I completely understand this, and I'm sure everyone feels that way at one time or another. I like the 'u be u, i'll be me' idea, and it looks like it's going well so far!
Great post! I'm with ya! So this week, I'll just be me. If I can't be me, who else can do it for me?
I appreciate this post. It seems to be a thought I've been seeing a lot out there. So many people feeling the need to redefine, recapture, and remember what it was they set out to accomplish with their blogs/lives. I know I have as well. I look forward to reading as u rediscover u.
i know you posted this several days ago, but i'm just now getting around to reading my daily blogs. i can honestly say that your blog is one of my favorites. i love your creativity and your love for your family. you being you inspires me. keep it up marta!
You have said all the things that I came to understand a few weeks ago. My solution is to rid my Google Reader of blogs that I don't genuinely love and want to read more of. And I killed my Twitter account. I had to rid myself of things that hampered with my blogging style and content.
I think the best way to get back to basics is to do just that. Get back to being the blogger I was when I first started this whole thing.
i skimmed through this post of yours the other day, but have to admit i was in reader + distracted so it didn't resound with me quite the way it did today when it found me again. i wrote a similar post about this a few months back + i have to say that i find myself in the same spot over + over again. overwhelmed by the beauty that already exists + thus, fearful that my work will never be good enough. thank you for reminding me that even though i am feeling blue in this moment that i do have something to offer. and you should know, so do you...
This sort of makes me laugh. not that I don't totally empathize with your thoughts (have you seen my blog lately? yeah... EMPTY!) but just that if there is anyone that I can think of that is totally unique and original in a gloriously fabulous way, it is you, my dear. Don't get down on yourself... you have so much to offer!!

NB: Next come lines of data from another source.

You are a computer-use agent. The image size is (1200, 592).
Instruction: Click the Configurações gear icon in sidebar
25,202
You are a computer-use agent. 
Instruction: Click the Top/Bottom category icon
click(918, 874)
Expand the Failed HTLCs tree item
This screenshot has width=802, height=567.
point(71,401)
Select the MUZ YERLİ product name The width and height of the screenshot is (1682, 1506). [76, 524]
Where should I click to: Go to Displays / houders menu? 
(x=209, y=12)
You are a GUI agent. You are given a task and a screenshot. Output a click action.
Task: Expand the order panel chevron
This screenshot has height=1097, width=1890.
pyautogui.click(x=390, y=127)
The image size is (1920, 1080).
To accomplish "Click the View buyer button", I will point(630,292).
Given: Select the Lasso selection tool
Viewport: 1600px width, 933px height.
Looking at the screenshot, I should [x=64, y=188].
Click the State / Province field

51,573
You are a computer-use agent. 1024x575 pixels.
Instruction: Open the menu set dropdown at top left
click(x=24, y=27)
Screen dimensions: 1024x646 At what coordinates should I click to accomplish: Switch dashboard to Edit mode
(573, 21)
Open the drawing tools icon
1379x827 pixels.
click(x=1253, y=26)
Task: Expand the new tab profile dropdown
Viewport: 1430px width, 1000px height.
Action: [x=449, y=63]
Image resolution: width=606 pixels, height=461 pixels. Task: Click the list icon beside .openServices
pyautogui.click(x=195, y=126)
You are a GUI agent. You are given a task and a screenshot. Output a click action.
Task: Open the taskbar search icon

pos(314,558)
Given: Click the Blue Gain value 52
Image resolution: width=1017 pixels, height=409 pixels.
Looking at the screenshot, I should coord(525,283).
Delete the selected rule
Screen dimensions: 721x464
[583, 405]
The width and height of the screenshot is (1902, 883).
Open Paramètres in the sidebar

Okay. While reading my way through some of your "favorite posts" I begin to think 'woe is me, marta is so adorable and creative and why can't I write like her and basically just be her woe woe woe'... I read this. Brilliant! I love it. I'll get back to being ME.
what a great post.. I often find myself overwhelmed with the greatness of all the great blogs I read. We really have to get back to why we started our blog in the first place. I think we all have something to great to share..so thank you for reminding us to be us. xo
Thanks for this, Marta. (& good to "meet" you). Well said. I've been playing with this idea myself, so it's refreshing to hear those same same feelings from someone else. Blogging feels a bit narcissistic at times...and the insecurities come up... yet I also like to create and be of service... So I'm trying to stay positive with the whole thing. Isn't it funny how we're ALL in our own heads? Everyone's in his/her own head... and that's that. Unless we can pull ourselves out. I like what you said about just accepting ourselves for who we are and what we create and be ok with that.
I really like this post. I think because I know exactly where you're coming from. My friend forwarded me the link to this post...I think because you think a lot like me.
My friend seems to be totally hooked on your blog, since I introduced it to her the other day. She is a creative soul just like you!
I just wanted to say I came across your blog and this post really spoke to me. We are pretty similar, I'm also a graphic designer, mother and fellow blogger - although I just started during my recent maternity leave and am no where close to being as creative as you! I just want you to know YOU are an inspiration to others. I wish I had the time to devote to a blog. I have been having so much fun and am afraid I won't have anytime to work on it once I'm back to work. I love your writing, and your design work - cudos to you, and I'll be following along!